Work required >>
Rewrite the rows below as a numbered list, leaving out any blank lines.

Data provided >>
━━━━━━━━━━━━━━━━━━━━
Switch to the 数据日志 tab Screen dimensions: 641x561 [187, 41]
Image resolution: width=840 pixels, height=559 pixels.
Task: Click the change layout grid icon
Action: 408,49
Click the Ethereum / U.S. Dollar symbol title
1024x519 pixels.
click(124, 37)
━━━━━━━━━━━━━━━━━━━━
Output of the task >>
1. Switch to the 数据日志 tab Screen dimensions: 641x561 [187, 41]
2. Image resolution: width=840 pixels, height=559 pixels.
3. Task: Click the change layout grid icon
4. Action: 408,49
5. Click the Ethereum / U.S. Dollar symbol title
6. 1024x519 pixels.
7. click(124, 37)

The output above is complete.